ABOUT THIS TASK:
Copy exactly the lines that run from the line containing "Given: Toggle shells display cube icon" to the end of the material below, both ends included.

INFORMATION GIVEN:
* * * * *

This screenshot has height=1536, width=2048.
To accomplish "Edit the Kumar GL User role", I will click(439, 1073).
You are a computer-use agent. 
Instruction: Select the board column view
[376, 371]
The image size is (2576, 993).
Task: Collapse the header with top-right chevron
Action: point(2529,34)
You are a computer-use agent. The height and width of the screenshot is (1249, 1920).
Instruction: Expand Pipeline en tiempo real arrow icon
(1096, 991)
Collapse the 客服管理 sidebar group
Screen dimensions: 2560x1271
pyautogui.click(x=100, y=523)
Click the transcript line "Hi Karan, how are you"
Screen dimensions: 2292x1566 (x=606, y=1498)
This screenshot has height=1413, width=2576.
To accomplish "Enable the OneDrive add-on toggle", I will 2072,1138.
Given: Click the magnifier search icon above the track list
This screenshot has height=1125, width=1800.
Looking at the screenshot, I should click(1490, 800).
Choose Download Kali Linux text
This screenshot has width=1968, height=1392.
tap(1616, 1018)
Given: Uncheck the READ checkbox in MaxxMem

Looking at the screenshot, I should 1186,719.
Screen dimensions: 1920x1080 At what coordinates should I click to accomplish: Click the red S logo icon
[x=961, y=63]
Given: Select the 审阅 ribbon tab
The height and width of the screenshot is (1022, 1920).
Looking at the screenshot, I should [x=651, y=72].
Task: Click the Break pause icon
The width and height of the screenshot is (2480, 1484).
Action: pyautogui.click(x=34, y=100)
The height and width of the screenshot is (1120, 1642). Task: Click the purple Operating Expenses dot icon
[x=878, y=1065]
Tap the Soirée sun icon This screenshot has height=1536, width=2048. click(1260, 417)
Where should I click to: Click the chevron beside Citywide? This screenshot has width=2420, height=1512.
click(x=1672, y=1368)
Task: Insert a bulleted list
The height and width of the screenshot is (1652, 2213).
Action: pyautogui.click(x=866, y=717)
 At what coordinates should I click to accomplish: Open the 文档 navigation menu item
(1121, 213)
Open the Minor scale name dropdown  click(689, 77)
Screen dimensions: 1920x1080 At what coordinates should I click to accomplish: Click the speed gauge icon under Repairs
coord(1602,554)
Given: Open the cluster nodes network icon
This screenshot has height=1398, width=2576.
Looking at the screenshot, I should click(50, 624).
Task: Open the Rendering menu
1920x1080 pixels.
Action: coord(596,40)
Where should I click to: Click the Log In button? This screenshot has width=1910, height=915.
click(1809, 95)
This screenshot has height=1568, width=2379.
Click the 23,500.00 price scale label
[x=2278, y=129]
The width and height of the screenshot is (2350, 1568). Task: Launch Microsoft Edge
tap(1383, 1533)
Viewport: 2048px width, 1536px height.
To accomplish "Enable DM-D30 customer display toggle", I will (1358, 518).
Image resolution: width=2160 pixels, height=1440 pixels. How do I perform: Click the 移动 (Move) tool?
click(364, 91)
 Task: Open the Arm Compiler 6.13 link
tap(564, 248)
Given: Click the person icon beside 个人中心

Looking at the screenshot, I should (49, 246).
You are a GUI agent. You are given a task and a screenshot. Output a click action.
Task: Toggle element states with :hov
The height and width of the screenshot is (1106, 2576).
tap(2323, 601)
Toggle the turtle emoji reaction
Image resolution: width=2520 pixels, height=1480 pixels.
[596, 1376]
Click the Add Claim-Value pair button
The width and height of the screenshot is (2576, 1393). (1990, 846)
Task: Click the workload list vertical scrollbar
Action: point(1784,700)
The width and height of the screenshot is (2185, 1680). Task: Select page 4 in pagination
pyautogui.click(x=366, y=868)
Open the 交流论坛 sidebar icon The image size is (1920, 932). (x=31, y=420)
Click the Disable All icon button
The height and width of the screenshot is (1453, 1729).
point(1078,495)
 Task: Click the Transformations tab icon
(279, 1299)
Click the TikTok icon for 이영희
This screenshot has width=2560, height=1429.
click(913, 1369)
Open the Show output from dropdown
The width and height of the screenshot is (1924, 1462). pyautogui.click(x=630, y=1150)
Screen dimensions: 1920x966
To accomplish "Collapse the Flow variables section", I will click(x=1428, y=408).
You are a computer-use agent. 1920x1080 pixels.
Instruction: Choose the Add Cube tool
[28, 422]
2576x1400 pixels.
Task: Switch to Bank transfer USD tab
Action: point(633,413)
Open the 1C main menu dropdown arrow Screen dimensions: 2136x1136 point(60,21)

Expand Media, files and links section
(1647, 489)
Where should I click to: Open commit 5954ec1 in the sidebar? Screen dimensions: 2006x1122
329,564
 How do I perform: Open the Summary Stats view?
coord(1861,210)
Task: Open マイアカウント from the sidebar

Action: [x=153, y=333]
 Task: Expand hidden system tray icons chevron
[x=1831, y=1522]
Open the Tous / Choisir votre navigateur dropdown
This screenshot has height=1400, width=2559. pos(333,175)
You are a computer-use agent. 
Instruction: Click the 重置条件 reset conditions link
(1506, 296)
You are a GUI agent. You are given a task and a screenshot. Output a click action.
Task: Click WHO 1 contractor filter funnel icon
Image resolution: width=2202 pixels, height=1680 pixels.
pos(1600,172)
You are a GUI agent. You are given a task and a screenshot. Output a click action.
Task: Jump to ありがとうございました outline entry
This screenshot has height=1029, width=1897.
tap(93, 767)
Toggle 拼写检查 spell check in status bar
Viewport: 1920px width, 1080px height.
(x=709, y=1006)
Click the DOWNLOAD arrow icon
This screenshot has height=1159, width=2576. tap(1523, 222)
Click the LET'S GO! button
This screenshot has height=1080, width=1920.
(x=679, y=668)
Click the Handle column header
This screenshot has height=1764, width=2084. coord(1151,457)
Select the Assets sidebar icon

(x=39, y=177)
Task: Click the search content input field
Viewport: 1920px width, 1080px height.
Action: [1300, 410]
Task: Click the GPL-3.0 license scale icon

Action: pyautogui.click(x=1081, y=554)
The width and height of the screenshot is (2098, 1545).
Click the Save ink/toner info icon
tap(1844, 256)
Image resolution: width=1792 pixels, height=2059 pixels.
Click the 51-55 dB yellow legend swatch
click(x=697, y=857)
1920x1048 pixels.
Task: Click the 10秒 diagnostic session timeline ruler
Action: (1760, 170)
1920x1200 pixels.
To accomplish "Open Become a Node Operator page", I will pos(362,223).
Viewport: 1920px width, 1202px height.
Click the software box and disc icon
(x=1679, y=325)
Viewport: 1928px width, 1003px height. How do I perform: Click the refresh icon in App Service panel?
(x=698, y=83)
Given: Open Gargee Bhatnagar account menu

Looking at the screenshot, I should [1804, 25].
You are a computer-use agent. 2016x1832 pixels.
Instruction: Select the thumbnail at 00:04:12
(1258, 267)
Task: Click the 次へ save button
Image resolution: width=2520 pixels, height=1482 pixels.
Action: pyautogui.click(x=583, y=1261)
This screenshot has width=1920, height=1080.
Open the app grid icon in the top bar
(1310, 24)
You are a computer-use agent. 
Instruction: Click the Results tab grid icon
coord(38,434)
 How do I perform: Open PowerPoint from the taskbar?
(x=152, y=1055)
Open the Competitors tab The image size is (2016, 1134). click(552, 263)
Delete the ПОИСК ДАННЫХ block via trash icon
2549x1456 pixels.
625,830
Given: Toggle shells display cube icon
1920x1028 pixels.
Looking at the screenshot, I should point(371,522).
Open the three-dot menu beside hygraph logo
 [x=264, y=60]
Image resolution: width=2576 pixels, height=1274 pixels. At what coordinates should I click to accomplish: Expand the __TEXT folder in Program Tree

* * * * *

EXERCISE RESULT:
Given: Toggle shells display cube icon
1920x1028 pixels.
Looking at the screenshot, I should point(371,522).
Open the three-dot menu beside hygraph logo
 [x=264, y=60]
Image resolution: width=2576 pixels, height=1274 pixels. At what coordinates should I click to accomplish: Expand the __TEXT folder in Program Tree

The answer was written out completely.